**Data section**
━━━━━━━━━━━━━━━━
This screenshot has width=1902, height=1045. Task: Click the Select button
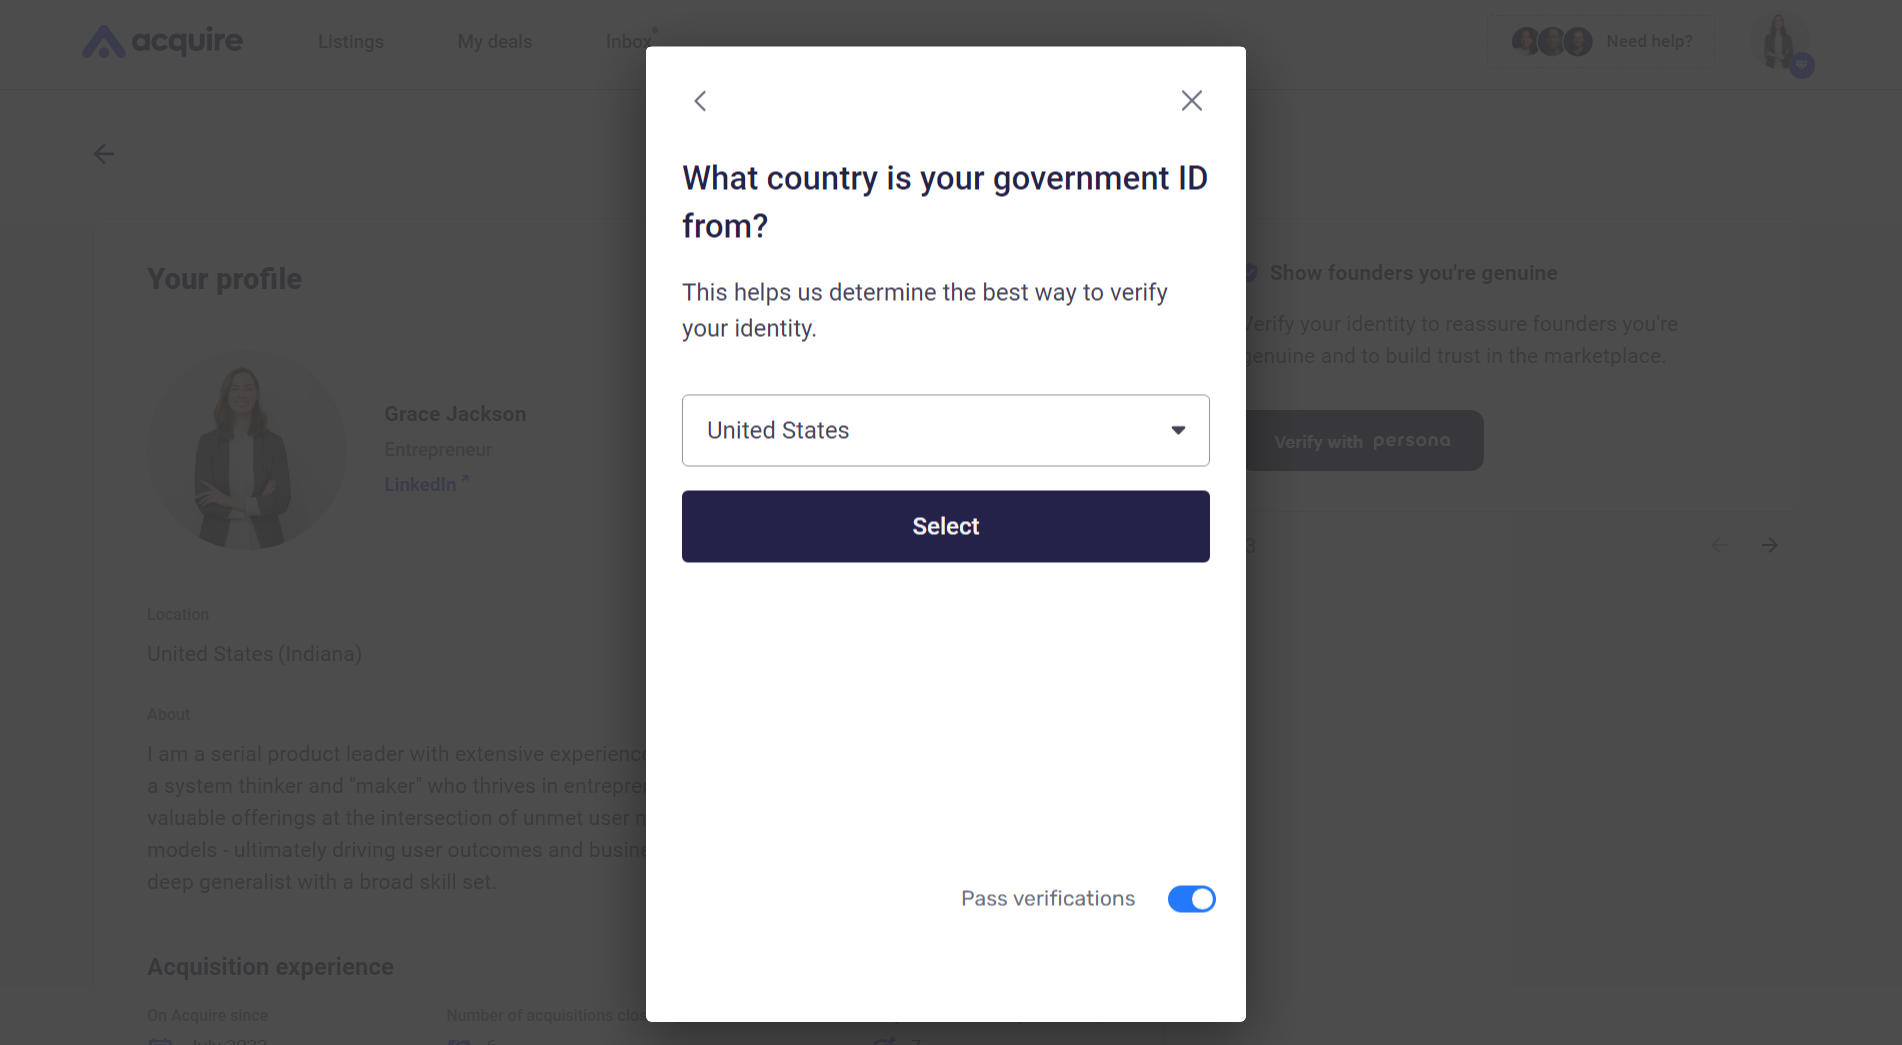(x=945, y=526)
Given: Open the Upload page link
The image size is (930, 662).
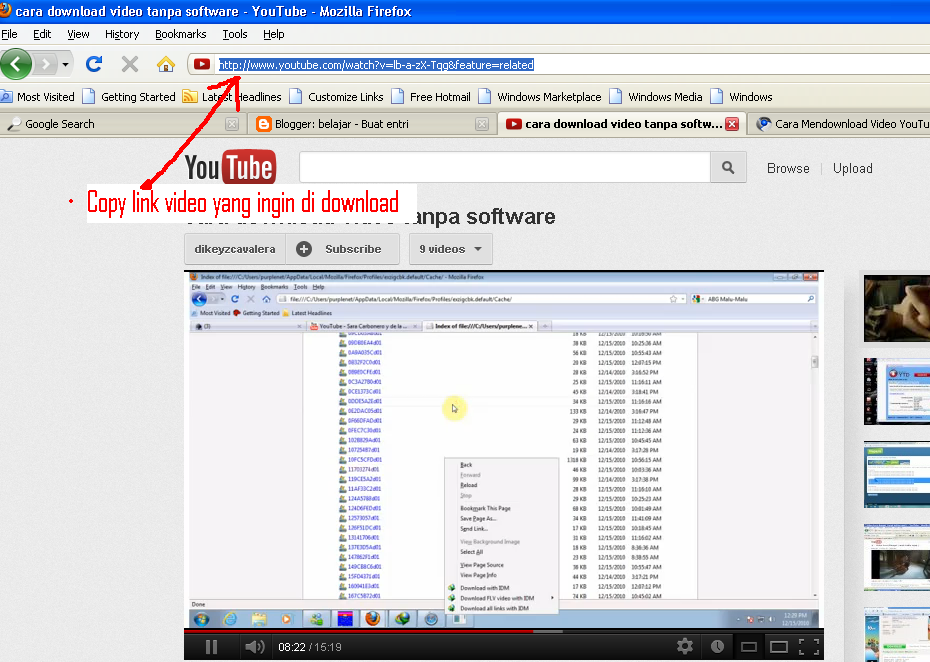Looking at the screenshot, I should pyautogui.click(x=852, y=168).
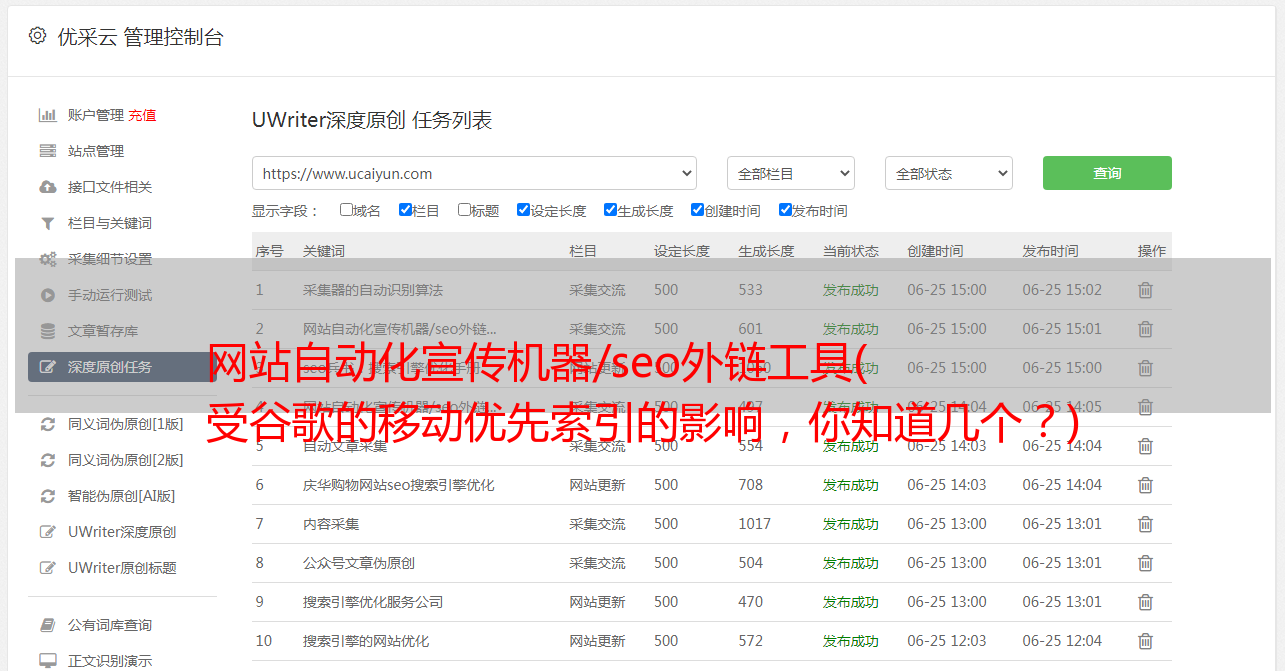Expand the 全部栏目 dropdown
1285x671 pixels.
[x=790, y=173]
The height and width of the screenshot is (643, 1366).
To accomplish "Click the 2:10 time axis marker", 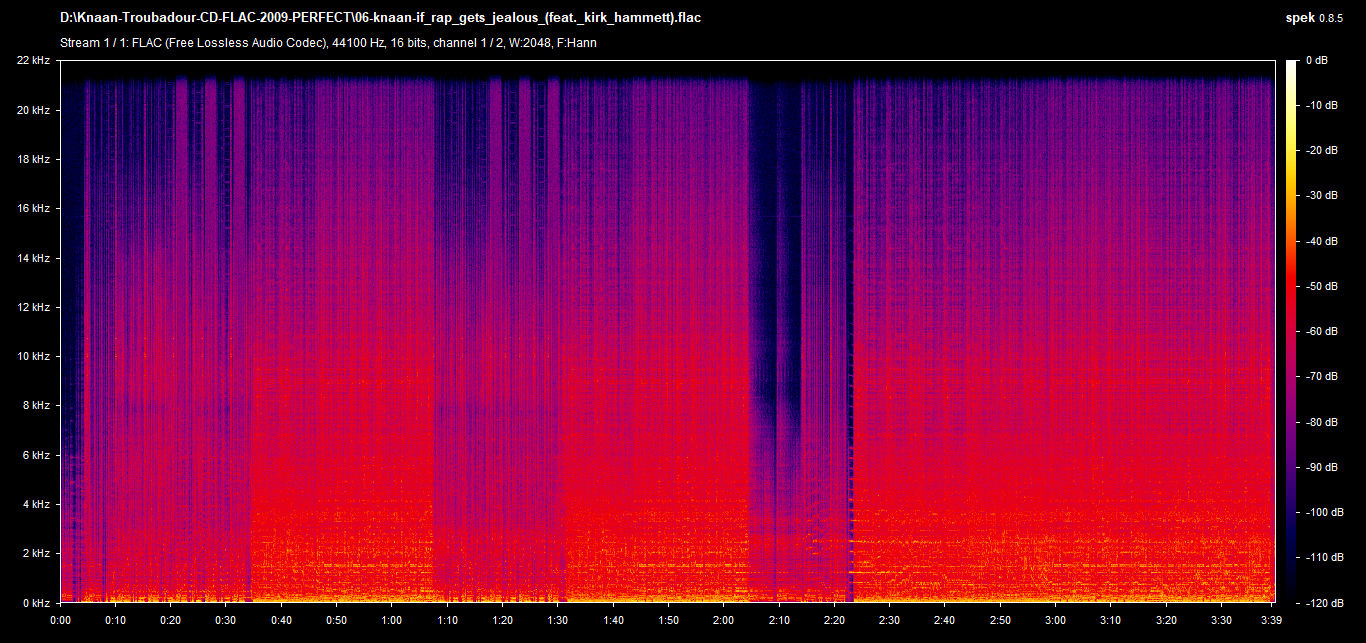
━━━━━━━━━━━━━━━━
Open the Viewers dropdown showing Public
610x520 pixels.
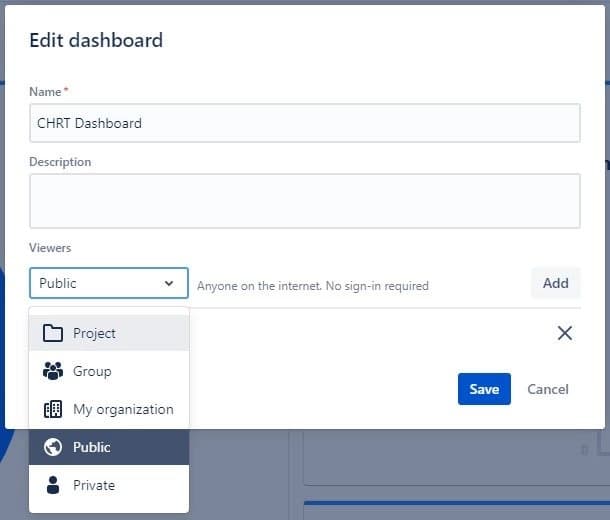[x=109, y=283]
━━━━━━━━━━━━━━━━
**What is being asked**
Write out the lines as a numbered list, beginning with the line containing "This screenshot has" and continuing through the line containing "[x=790, y=173]", with both of those lines included. Skip any blank lines, and leave the pictures out.

**Output of the task**
1. This screenshot has width=1902, height=1045. Task: Click the Select button
2. (x=945, y=526)
3. Given: Open the Upload page link
4. The image size is (930, 662).
5. Looking at the screenshot, I should pyautogui.click(x=852, y=168).
6. Expand the 全部栏目 dropdown
7. 1285x671 pixels.
8. [x=790, y=173]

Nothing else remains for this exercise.